Colored Tees help women affected by violence. Do you have one to donate and one to wear this Topical Wednesday in respect for women affected? The Clothes Line Project could use your donation. It is an international awareness-raising event where women affected by violence decorate a color-coded Tee shirt to be displayed as a barometer of those affected by intimate violence.

Herstory: The idea for the Clothesline Project grew out of the Men’s Rape Prevention Project in Washington D.C. The men’s project claimed that while 58,000 soldiers died for the love of their country in the Vietnam war, 51,000 women (in the same period) were killed by men who supposedly loved them. In the summer of 1990, that statistic became the catalyst for a coalition of women’s groups on Cape Cod, Massachusetts to develop a program that would educate, break the silence and bear witness to a global issue – violence against women.

This small voice of women found a starchy way to turn staggering statistics into a provocative, educational and healing tool. The concept of using tee shirts – hanging on a clothesline – was accepted as the ironing board of awareness raising.

Doing the laundry has long been considered women’s work and in the days of close-knit neighborhoods, women often exchanged information over backyard fences while hanging their clothes out to dry. In a similar vein, the Clothesline Project allowed each woman to tell her story, off her own back, using words and/or artwork to decorate her shirt. Once finished, the women hung their shirt on a clothesline that acted as:

• an educational tool for those who come to view the Clothesline,

• a healing tool for anyone who decorated a shirt ,

• a life line, to those still suffering in silence, to know that they were not alone.

From an initial display of just 31 Tee Shirts in 1990, the project has extended with an overwhelming international response and strung the Clothesline Project from a single, local, grassroots effort into an intense national campaign. This month there are an estimated 500 international clotheslines with an approximate 60,000 shirts to be displayed.

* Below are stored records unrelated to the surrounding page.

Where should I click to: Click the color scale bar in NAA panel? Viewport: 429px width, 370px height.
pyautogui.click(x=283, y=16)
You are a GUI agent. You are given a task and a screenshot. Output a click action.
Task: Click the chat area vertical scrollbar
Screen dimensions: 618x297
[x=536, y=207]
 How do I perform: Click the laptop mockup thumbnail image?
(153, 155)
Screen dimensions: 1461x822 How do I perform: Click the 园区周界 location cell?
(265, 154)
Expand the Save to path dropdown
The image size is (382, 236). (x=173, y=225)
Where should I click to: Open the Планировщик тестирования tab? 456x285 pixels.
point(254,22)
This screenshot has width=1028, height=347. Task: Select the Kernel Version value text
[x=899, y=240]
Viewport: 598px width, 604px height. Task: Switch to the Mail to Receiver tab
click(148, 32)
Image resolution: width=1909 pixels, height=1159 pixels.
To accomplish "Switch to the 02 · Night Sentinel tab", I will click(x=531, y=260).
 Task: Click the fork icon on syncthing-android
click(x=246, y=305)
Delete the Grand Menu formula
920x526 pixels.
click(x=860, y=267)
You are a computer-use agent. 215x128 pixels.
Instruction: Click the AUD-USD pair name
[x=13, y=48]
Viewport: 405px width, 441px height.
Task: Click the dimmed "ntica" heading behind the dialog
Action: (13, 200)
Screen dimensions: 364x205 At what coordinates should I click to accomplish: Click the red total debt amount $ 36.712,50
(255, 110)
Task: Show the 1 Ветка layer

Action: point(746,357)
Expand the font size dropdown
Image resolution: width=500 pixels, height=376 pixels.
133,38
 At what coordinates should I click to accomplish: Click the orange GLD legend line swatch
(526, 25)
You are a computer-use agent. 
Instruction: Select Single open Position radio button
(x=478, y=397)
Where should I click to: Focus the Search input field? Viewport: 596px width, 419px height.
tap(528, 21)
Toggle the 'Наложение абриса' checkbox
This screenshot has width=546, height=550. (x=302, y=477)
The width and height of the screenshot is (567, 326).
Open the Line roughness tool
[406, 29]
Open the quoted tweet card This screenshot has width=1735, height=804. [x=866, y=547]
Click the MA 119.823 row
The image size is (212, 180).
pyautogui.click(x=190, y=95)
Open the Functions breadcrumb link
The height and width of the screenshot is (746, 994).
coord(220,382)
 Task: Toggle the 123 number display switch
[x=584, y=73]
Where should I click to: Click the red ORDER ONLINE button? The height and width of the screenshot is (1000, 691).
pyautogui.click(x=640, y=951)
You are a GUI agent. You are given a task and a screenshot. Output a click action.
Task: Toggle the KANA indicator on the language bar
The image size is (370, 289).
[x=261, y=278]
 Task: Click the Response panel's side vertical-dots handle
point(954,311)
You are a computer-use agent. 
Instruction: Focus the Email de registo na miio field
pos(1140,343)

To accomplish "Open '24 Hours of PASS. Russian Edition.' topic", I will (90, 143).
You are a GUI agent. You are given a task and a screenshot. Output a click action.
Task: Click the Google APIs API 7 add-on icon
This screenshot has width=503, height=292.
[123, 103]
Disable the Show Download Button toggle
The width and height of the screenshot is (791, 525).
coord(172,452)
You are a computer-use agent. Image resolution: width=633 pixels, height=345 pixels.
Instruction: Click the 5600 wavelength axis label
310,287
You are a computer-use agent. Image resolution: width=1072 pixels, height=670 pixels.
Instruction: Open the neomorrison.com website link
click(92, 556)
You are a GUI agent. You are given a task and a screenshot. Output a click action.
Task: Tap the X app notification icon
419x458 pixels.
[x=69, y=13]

In 2004 I became involved in my first clothes line project in Cairns Australia. My group gathered second hand Tee Shirts from survivors of violence and we displayed them in a public park for all to see how many women in our town had been affected.

Why not donate a new, or used, colored Tee to a Women’s service in your area. The Tee will be representational of acknowledging the different forms of violence and help a sister in need. Donated shirts are made available at no cost to any survivor. The clothesline occurs on different dates in different States, so please, donate at any time, to any women’s service. Just let them know that the tee is for the Clothesline Project.

Each colored Tee represents a different type of violence:

White: women who died because of violence;

Yellow: battered or assaulted women;

Red, pink, and orange: survivors of rape and sexual assault;

Blue and green: survivors of incest and sexual abuse;

Purple or lavender: women attacked because of their sexual orientation;

Black: women attacked for political reasons.